Al Aïta ou les volutes du corps érotique
Avec Ouled El Bouaazzaoui
Dans le lexique arabe classique, Al Aïta, signifie l’appel, le cri. Ce genre musical traditionnel est principalement rattaché à des tribus marocaines d’origines ethniques arabes (les Banû -Hilal, Banû Souleim, Les Arabes de Ma’âqil, Riyah, Zagbah, Al Outhbj…), arrivées au Maroc au tout début de l’époque de la dynastie almohade, au XIIe siècle.

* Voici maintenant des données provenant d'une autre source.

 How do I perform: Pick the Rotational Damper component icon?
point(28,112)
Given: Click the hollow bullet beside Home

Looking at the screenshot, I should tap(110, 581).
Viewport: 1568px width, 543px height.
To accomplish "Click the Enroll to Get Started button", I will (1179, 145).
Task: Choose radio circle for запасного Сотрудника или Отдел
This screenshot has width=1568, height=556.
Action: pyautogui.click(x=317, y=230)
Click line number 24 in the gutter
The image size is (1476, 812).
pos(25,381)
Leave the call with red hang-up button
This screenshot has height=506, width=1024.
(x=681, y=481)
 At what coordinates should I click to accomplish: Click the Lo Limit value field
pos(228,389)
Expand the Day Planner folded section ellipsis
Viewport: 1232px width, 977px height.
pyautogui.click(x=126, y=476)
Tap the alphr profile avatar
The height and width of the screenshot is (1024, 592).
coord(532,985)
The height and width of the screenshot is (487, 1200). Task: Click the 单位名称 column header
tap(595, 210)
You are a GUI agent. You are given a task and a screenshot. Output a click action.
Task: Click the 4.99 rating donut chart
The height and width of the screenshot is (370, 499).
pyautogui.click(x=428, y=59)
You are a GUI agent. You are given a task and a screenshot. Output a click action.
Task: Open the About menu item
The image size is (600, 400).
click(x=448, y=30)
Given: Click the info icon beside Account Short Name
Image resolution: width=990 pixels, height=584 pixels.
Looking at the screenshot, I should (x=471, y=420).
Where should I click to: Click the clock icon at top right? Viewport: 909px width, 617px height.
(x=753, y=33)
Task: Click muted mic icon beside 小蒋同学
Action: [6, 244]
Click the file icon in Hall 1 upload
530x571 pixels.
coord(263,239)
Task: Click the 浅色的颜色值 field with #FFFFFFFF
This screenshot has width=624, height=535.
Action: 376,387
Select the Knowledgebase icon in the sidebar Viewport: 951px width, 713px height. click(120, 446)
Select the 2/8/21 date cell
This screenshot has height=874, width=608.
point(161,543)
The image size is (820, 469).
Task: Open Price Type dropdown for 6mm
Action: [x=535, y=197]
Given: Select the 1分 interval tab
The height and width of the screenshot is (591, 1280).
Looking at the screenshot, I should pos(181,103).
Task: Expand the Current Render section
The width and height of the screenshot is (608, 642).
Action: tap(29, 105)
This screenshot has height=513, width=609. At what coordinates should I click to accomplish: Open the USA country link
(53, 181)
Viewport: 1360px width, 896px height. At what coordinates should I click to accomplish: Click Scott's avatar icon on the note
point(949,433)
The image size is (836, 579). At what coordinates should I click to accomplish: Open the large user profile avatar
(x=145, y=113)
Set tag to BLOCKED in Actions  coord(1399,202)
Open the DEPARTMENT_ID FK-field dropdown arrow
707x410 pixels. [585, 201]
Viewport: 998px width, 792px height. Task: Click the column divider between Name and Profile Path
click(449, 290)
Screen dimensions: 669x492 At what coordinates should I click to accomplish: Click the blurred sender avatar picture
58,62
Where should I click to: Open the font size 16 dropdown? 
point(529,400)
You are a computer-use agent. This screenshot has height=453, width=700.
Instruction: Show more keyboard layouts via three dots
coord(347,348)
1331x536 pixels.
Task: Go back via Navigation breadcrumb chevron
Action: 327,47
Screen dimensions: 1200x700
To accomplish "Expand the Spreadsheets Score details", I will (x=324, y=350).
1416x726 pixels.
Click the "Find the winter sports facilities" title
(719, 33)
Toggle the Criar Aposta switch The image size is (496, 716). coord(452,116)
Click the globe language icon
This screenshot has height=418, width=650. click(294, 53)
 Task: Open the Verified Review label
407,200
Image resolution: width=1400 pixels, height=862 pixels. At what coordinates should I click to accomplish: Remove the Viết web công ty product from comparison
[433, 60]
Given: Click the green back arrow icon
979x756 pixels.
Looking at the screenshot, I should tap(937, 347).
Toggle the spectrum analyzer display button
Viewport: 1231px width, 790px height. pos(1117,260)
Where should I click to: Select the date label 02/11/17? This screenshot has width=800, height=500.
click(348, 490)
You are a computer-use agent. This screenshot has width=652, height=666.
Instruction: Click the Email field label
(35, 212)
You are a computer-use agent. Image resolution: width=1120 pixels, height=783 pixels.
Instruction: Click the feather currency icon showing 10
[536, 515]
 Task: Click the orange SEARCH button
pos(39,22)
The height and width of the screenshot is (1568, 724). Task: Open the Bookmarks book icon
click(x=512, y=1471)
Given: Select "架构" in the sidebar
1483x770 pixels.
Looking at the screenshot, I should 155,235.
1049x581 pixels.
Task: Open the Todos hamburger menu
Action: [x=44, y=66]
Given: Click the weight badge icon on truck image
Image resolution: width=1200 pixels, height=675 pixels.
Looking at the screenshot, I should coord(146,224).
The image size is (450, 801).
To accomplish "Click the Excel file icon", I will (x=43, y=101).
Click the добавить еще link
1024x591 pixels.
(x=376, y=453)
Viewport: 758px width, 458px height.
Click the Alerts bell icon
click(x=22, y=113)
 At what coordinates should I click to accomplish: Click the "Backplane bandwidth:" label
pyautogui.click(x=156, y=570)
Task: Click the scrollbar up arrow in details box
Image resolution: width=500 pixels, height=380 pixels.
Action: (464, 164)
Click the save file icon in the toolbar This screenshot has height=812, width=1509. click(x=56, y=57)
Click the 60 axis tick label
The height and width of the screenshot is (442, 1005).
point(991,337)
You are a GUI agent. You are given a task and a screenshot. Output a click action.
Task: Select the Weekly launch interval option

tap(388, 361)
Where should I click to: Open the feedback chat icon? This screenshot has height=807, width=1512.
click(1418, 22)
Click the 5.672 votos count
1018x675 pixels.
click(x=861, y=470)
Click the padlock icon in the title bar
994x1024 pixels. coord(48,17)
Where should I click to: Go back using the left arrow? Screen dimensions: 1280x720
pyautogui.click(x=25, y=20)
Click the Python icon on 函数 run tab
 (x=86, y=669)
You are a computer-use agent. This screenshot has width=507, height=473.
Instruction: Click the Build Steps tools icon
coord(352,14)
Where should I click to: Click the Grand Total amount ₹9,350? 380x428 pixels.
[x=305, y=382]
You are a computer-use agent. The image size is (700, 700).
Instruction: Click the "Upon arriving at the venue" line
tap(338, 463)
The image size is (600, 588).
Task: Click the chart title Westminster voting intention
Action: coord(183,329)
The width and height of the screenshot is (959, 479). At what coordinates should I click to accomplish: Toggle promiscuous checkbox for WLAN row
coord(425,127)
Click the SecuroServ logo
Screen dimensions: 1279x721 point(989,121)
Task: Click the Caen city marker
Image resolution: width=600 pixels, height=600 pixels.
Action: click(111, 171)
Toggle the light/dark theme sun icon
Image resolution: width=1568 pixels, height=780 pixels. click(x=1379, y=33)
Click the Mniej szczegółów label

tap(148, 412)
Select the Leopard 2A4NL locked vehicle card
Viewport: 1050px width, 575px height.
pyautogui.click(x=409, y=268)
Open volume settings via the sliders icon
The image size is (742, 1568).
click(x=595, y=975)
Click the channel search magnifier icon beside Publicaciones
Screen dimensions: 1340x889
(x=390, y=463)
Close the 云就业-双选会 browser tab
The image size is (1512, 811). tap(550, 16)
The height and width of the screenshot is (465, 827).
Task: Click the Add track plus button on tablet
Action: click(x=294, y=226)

En plus de son caractère oral, al-Aïta a fait l’objet, historiquement et culturellement, d’une dépréciation et d’un rejet, en raison de ses connotations érotiques et du regard social porté sur la petite société des cheikhates, les chanteuses et danseuses qui interprètent la Aïta. L’exclusion qui a touché le chant de la Aïta est la même qui a longtemps touché un certain nombre de composantes culturelles orales au Maroc. Pourtant, malgré la dépréciation dont a fait l’objet la culture populaire et orale, elle constitue toujours un véritable trésor de la mémoire collective. La Aïta jouit d’un potentiel intérieur intrinsèque, que ce soit sur le plan du texte poétique érotique oral, de sa texture musicale, sur le plan corporel ou sur celui de son style. Elle touche aujourd’hui un public de plus en plus large.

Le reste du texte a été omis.